A dot pattern is the arrangement of dots that make up a particular braille cell. The most widely-used method of specifying a dot pattern is to list the position numbers of the dots. The standard numbering system for dot positions numbers the positions for the left-hand column from 1-3 starting at the top of the column and from 4-6 for the right-hand column, again starting at the top of the column. For example, the cell with all six positions filled is called dot pattern 1-2-3-4-5-6. The ALT parameters displayed when hovering over the dots in the logo at the top of our main page use this standard system.Further discussion of methods for specifying dot patterns is discussed in the section on braille analogs.
What is a lower-cell dot pattern?
A lower-cell dot pattern is one in which all the filled dot positions are in the lower two-thirds of a cell; there are no dots at the top of either column.
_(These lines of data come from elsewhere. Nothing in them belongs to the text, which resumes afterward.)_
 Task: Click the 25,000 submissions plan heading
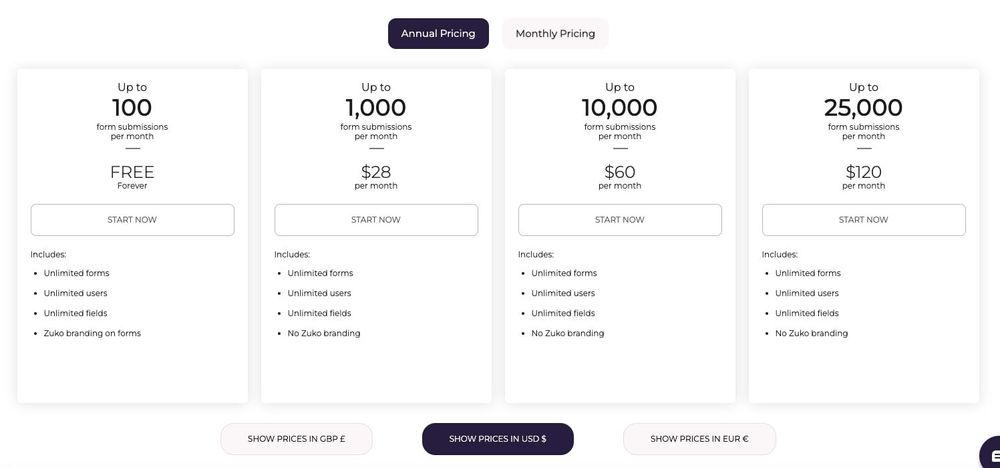[x=863, y=108]
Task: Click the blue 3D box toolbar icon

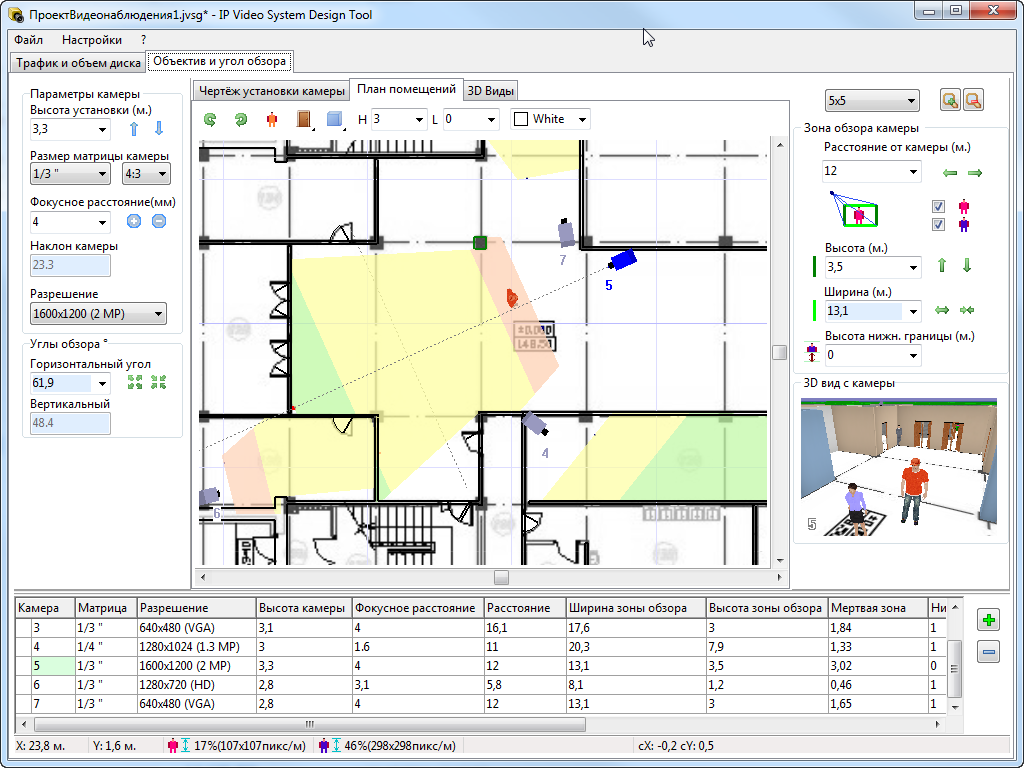Action: click(335, 119)
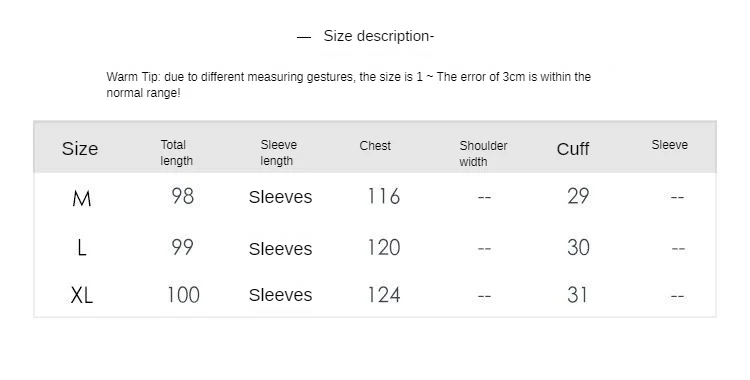Click the Chest column header
This screenshot has width=750, height=380.
[375, 146]
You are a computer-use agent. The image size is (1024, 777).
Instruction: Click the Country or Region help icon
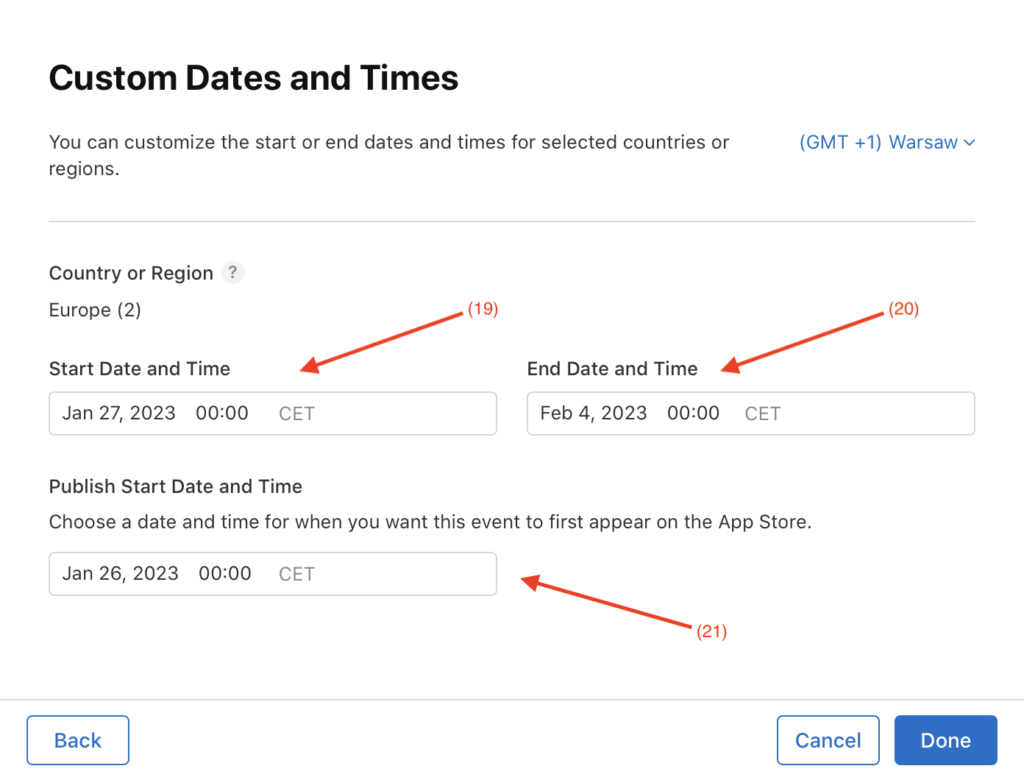pyautogui.click(x=232, y=272)
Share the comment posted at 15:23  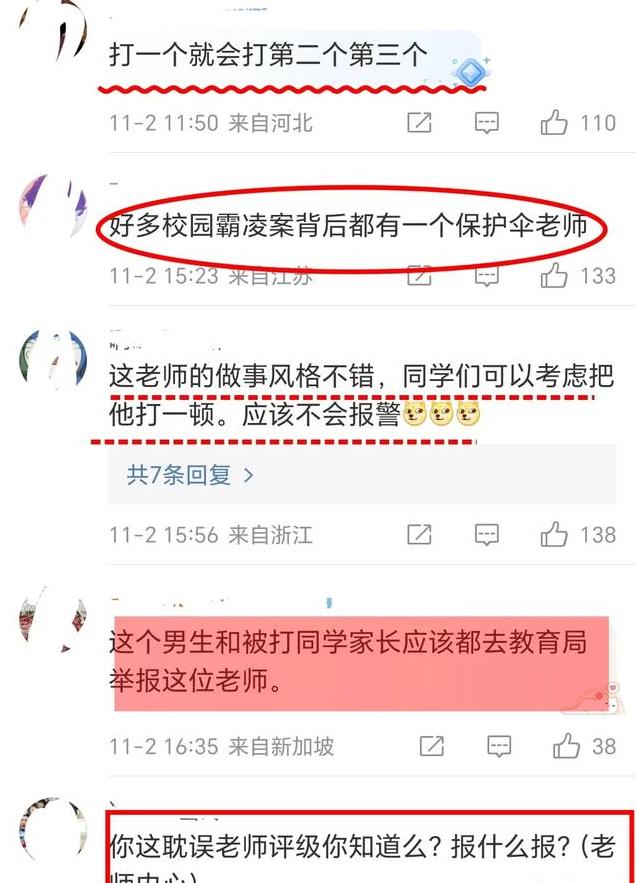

This designation is usually applied only to the ten dot patterns created by shifting the ten upper-cell dot patterns for the letters a-j and not to the other five dot patterns in the lower two-thirds of the cell.What is an upper-cell dot pattern?
A upper-cell dot pattern is one in which all the filled dot positions are in the upper two-thirds of a cell; there are no dots at the bottom of either column. This designation usually refers to the ten dot patterns for the letters a-j and not to the other five dot patterns in the upper two-thirds of a cell.What is an extended braille character set?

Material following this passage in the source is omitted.